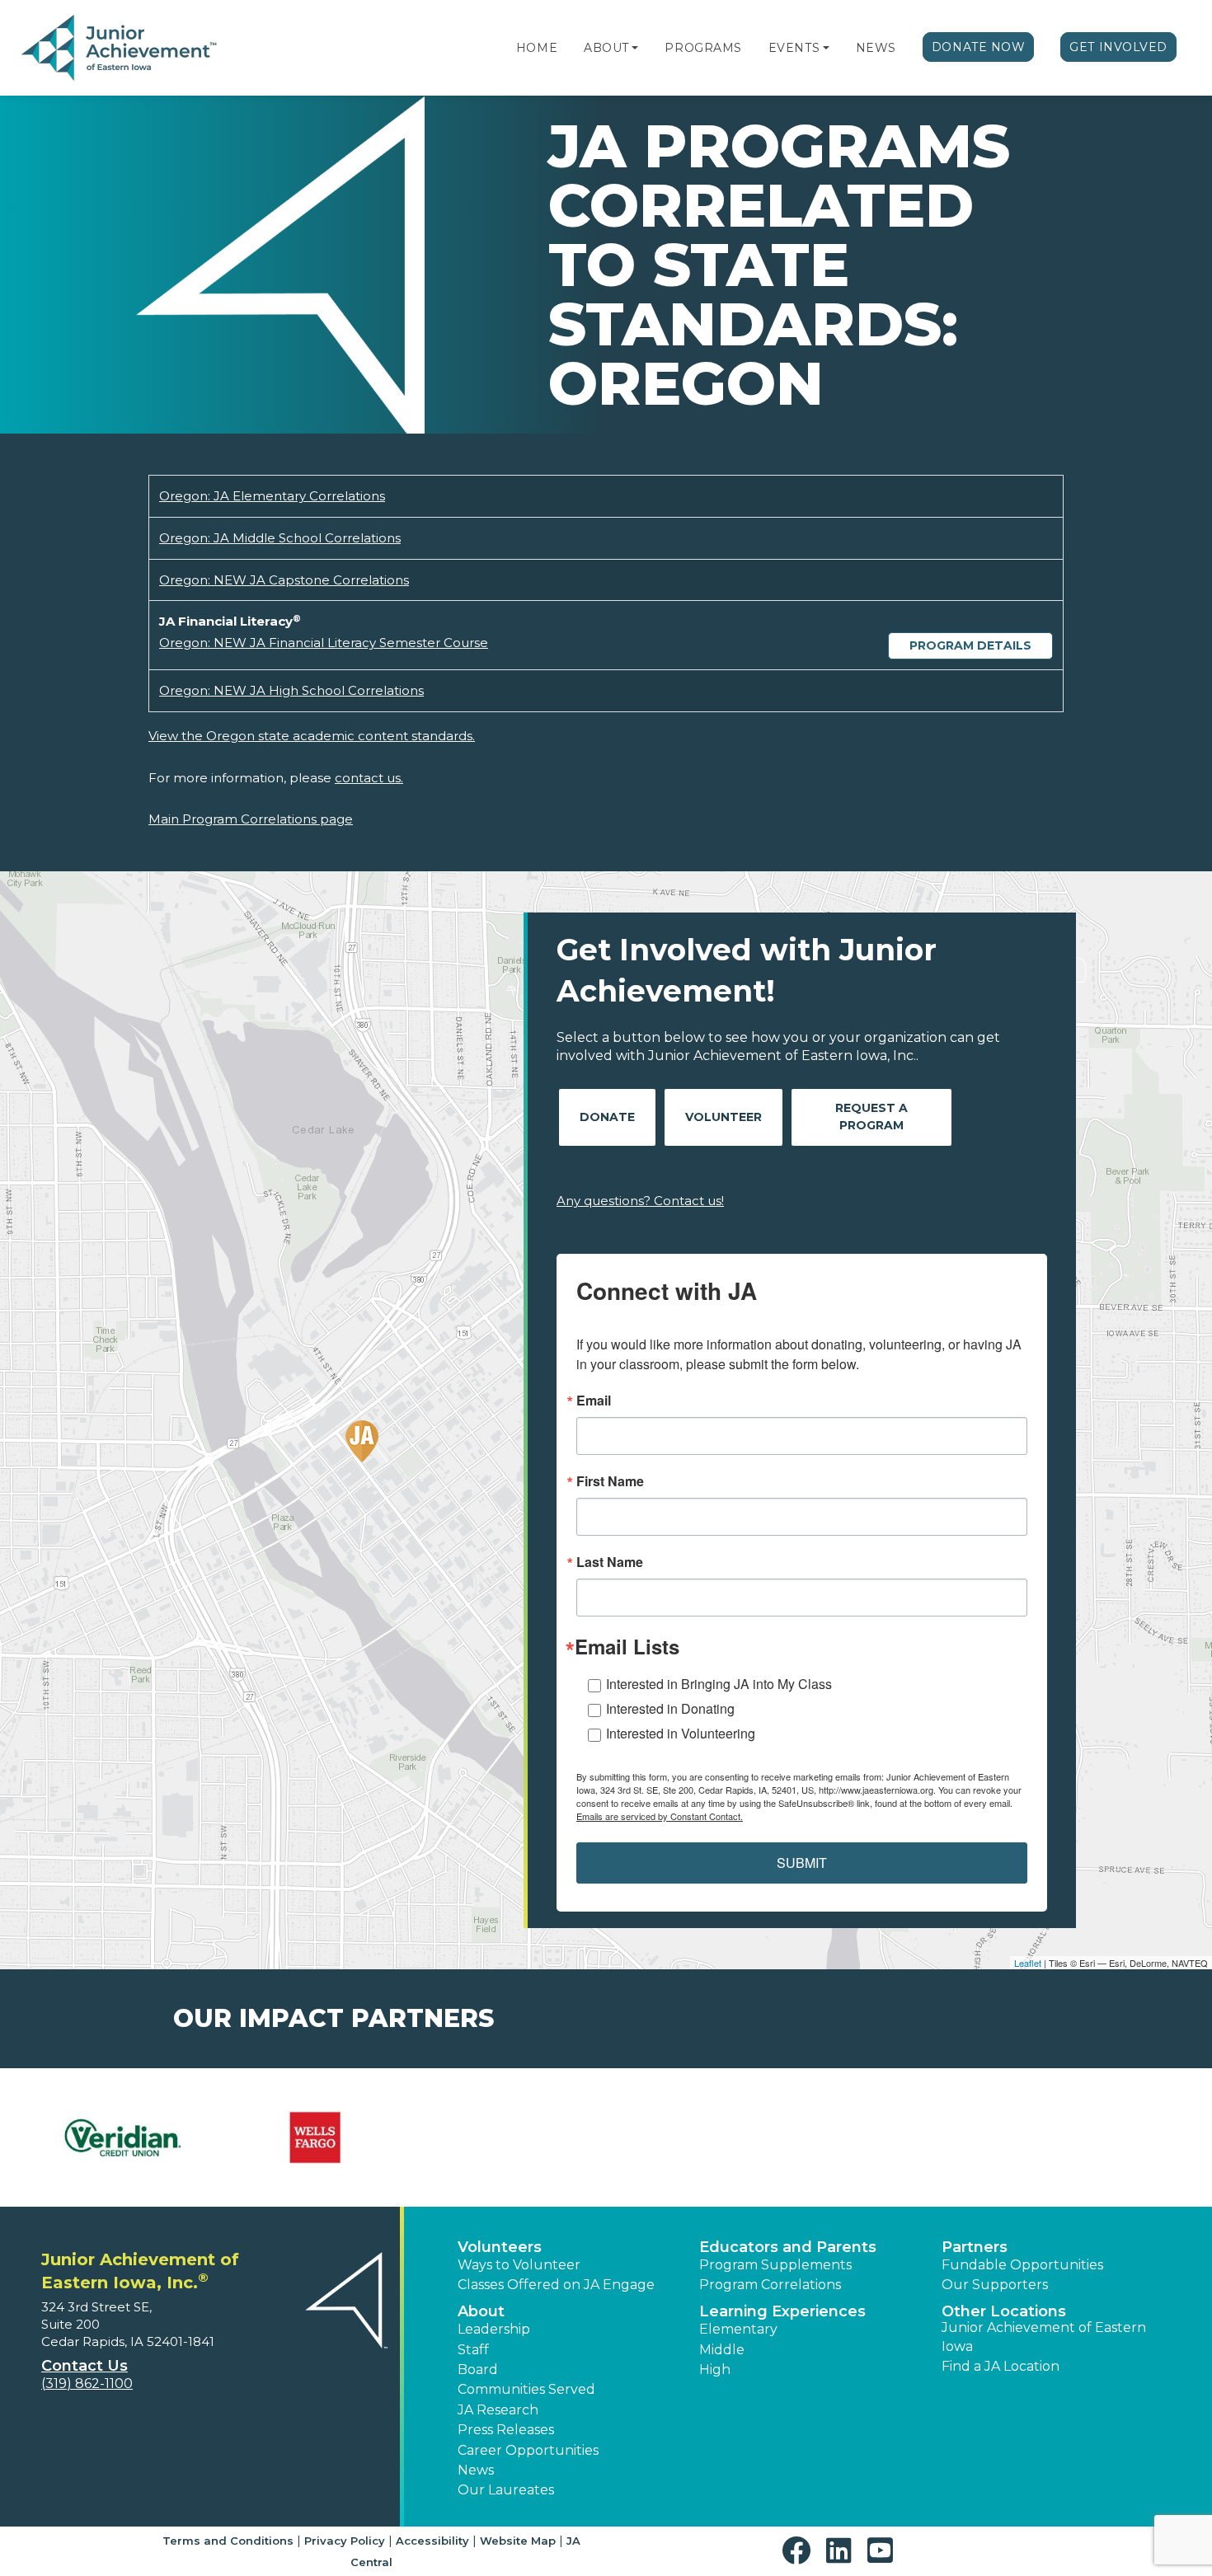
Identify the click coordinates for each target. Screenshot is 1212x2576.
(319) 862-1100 (87, 2383)
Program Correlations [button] (770, 2284)
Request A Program (871, 1116)
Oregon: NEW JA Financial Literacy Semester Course (323, 642)
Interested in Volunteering (680, 1733)
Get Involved (1118, 47)
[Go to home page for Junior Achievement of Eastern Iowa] (120, 48)
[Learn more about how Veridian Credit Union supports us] (121, 2137)
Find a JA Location (1000, 2366)
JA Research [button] (498, 2410)
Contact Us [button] (84, 2365)
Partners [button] (975, 2247)
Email (593, 1400)
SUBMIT (802, 1862)
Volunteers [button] (500, 2247)
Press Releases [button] (506, 2430)
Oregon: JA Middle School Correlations (280, 538)
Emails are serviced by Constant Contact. (659, 1816)
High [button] (714, 2369)
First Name (610, 1481)
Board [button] (478, 2369)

§ **Required action**:
The final stretch of the listing, from the line containing "Oregon: NEW JA" through its last line, both included, is to be output exactly and by itself.

§ **Answer to this problem**:
Oregon: NEW JA Financial Literacy Semester Course (323, 642)
Interested in Volunteering (680, 1733)
Get Involved (1118, 47)
[Go to home page for Junior Achievement of Eastern Iowa] (120, 48)
[Learn more about how Veridian Credit Union supports us] (121, 2137)
Find a JA Location (1000, 2366)
JA Research [button] (498, 2410)
Contact Us [button] (84, 2365)
Partners [button] (975, 2247)
Email (593, 1400)
SUBMIT (802, 1862)
Volunteers [button] (500, 2247)
Press Releases [button] (506, 2430)
Oregon: JA Middle School Correlations (280, 538)
Emails are serviced by Constant Contact. (659, 1816)
High [button] (714, 2369)
First Name (610, 1481)
Board [button] (478, 2369)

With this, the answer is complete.